All available guidelines accord I (B) level of recommendation to the Heart-Team concept. However, how should certain imponderables which actually define the Heart-Team, such as the experience and competence level of an individual surgeon, institutional facilities available, patient preferences, economic considerations and patient’s psychological makeup, be measured and accounted? These are elements of decision-making which generally do not get factored into any level of analysis, no matter the degree of diligence or sincerity, with which the analysis is carried out.
Is it end of the tunnel for CABG?
A doomsday thought that seems to be haunting the trainees and our junior colleagues. Those sounding the death knell for CABG alone seem to be living in a fool’s paradise. Fizzle out and go out into oblivion shall CABG, but not alone! It is the entire spectrum of myocardial revascularisation—be it CABG or PCI, that will fade, when a totally correctable metabolic, cellular or genetic basis to CAD is discovered, and make the posterity marvel at our repose to such sub-optimum responses to this malady, When? May be 20 … 30 … .50 years … ..but happen it shall.

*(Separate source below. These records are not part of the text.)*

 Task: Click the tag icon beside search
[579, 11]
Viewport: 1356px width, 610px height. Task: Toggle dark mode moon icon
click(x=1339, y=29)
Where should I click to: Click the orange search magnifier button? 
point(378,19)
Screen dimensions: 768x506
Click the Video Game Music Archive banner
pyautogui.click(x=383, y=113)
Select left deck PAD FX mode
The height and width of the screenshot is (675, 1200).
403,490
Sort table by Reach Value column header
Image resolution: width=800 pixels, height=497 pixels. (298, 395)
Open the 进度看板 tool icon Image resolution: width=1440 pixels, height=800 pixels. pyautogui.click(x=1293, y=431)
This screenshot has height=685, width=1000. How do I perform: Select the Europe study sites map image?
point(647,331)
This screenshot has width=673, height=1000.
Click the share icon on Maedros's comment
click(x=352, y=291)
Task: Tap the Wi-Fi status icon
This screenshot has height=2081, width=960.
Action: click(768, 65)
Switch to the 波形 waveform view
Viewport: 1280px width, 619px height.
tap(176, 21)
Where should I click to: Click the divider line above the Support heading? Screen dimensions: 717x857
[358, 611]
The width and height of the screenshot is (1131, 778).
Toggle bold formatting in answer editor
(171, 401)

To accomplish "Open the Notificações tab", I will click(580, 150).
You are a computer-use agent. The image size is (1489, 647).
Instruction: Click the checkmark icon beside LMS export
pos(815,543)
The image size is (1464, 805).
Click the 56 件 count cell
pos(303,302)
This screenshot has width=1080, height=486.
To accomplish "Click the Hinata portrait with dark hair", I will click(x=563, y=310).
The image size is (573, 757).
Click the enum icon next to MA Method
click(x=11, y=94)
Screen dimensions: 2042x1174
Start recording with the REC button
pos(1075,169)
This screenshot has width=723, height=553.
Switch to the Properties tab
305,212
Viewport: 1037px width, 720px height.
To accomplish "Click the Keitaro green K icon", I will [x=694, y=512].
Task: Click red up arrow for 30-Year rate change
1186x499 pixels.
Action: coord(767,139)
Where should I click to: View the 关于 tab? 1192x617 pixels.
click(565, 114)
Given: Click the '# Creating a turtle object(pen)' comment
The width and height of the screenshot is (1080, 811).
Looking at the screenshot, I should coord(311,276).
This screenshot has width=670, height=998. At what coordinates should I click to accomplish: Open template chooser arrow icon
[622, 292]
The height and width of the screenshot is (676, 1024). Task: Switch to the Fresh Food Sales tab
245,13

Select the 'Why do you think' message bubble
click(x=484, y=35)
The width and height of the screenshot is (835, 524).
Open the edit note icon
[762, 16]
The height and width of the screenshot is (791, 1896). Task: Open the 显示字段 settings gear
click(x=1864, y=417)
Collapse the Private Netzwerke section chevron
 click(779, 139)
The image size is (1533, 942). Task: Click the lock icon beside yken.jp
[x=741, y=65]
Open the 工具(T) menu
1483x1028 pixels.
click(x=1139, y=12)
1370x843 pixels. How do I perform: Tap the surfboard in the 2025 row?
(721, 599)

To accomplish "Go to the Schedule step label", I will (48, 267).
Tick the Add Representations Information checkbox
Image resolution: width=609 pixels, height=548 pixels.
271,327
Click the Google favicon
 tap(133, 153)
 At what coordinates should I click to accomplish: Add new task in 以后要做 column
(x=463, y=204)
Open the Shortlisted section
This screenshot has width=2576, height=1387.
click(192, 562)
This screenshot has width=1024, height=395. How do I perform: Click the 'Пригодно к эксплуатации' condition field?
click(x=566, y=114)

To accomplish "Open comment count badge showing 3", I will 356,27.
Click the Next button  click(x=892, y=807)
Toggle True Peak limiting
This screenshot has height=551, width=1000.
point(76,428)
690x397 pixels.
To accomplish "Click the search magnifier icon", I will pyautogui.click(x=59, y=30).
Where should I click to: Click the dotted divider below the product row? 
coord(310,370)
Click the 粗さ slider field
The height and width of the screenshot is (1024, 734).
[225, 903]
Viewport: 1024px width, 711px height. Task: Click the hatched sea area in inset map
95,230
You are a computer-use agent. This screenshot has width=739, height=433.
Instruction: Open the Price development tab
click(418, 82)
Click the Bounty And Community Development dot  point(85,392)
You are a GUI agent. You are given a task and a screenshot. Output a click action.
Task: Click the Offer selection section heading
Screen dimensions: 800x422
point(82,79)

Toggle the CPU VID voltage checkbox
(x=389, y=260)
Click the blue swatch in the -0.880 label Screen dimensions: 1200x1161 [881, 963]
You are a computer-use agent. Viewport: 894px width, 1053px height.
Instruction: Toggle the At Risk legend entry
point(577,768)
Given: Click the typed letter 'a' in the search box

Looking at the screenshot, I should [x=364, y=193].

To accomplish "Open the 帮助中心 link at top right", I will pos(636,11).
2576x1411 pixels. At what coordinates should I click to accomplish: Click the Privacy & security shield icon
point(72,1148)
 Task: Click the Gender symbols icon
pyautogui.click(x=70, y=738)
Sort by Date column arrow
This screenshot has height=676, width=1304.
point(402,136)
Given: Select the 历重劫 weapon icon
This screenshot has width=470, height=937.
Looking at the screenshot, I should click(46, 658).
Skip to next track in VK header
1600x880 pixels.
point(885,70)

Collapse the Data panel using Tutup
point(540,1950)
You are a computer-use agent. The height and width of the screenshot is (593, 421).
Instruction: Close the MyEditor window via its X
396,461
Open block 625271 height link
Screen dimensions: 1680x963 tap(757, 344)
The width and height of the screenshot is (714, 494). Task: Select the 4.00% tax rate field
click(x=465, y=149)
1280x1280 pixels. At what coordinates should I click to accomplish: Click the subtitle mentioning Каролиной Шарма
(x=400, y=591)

Until we bid adieu to CAD, and I hope and pray it is sooner than later, we have to make the best of what we have. However, one thing for sure, one cannot implement medicine based just on the trials and guidelines—the so-called evidence-based medicine. One can at best be guided and informed by the guidelines, but the final decision obviously has to be borne out of a combination of the ‘Head’ and the ‘Heart’, a kind of holistic solution to a problem presented to an individual clinician. These decisions have to be organic, with the patient and the treating doctor amalgamating into one integral being or a unit, and every decision must, by default, beget a question—what if it were me?
Food for thought and happy browsing!